The bricks themselves are not harmful however stockpiling the primary medium of exchange is very harmful.

A better metaphor is water in a desert, except instead of being consumed it's passed from one person to another without loss and actually increases when it's transferred. The item itself isn't harmful but hoarding it is extremely harmful.


Stockpiling gold is extremely helpful if the standard is gold.

It reduces supply, which boosts the value of every other outstanding dollar. I boost everybody else's current purchasing power by increasing the real value of the dollar bill in their pocket by reducing the availability of gold, since the true measure of a bill is what goods it can purchase.

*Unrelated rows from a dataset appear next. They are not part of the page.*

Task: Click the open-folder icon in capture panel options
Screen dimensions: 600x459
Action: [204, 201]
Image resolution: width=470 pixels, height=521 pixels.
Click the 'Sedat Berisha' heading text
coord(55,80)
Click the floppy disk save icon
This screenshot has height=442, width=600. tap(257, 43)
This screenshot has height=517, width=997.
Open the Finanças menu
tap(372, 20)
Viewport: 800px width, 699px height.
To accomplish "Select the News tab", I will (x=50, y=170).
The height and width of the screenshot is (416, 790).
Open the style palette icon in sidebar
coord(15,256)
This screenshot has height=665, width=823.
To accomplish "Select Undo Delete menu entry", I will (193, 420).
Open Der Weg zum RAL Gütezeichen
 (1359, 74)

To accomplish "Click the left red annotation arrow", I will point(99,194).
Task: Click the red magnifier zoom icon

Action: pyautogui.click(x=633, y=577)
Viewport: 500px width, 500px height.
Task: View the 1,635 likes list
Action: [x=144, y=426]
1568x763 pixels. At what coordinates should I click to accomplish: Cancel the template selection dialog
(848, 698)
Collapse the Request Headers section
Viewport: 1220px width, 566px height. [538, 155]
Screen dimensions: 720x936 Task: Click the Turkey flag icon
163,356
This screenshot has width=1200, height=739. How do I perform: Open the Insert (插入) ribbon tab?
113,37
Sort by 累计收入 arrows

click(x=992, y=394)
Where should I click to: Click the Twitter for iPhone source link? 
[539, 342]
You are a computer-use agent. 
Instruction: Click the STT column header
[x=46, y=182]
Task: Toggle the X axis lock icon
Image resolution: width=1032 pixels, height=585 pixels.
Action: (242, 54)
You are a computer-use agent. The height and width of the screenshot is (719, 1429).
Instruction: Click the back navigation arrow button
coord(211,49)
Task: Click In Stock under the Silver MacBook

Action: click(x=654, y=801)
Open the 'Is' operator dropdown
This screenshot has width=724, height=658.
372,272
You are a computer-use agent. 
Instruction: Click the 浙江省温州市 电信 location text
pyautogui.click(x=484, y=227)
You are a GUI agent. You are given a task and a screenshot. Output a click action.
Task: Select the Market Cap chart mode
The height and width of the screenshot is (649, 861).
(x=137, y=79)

Not to mention, markets take note of the true availability of gold. Hoarding gold doesn't mean it is destroyed, and the market knows that in general estimation, because the market knows in general estimate how much gold is mined / stored / sold / etc. IE that gold can and will come onto the market, whether today or when I die, and the market prices accordingly.

Any currency backed by a gold standard when I hoard, will benefit over any nations not on a gold standard or specifically with a depreciating currency. I can buy more and more and more of their exports for the same dollar.


Hoarding is beneficial under a gold standard.

I make everybody else that is using the US Dollar standard richer if I hoard gold. It means they can buy more real goods with their dollar. This principle is demonstrated in the 'printing' of dollars, in which increased supply devalues the dollar and makes it possible to purchase less real goods (whether you're talking houses, real estate, gold, silver, platinum, or oil as a baseline).

The same concept is demonstrated in the adoption of bitcoin. Finite supply means anybody holding bitcoins will benefit as demand goes up. Anybody holding a dollar bill would benefit from my gold hoarding.

Ask China how awesome it is to have an appreciating currency while the rest of the world foolishly destroys their currencies: China gets to buy more foreign goods every year with their same yuan notes, while the rest of the world can buy less and less (China can also more easily begin purchasing their own goods, which means less need to export; and they can more easily buy foreign natural resources, as the yuan gains against eg the dollar (since commodities are priced in dollars)).


"I make everybody else that is using the US Dollar standard richer if I hoard gold. It means they can buy more real goods with their dollar."

Conversely it means that everyone exchanging labour or goods for dollars gets less, and the incentive for those of you with dollars is to keep hold of them, thereby increasing your wealth while not actually producing any economic output.

Not so good from that angle is it?


Keeping the fruit of your labor should be called saving, not hoarding.


Not when it's also the medium of exchange, and not when its got a fixed supply.


Used iPhones have some liquidity and a market price. Should I be forced to not hold mine for a very long time? At what point the good becomes a "medium of exchange" in your view, so you allow yourself using force to extract it?


Force?

LOL. Inflation is force, currency is force, but let me guess - property rights aren't a form of force right?

Sorry, but bringing the use of force into this is the first sign I'm talking to a libertarian, and one that is not open to any form of reason.

Hoarding the primary means of exchange (what BTC advocates would really like BTC to become) is a negative for society. As the hoarding increases so does the value of the item, encouraging more hoarding and less lending and concentrating wealth in the hands of those that already have it. Not really a recipe for a healthy economy.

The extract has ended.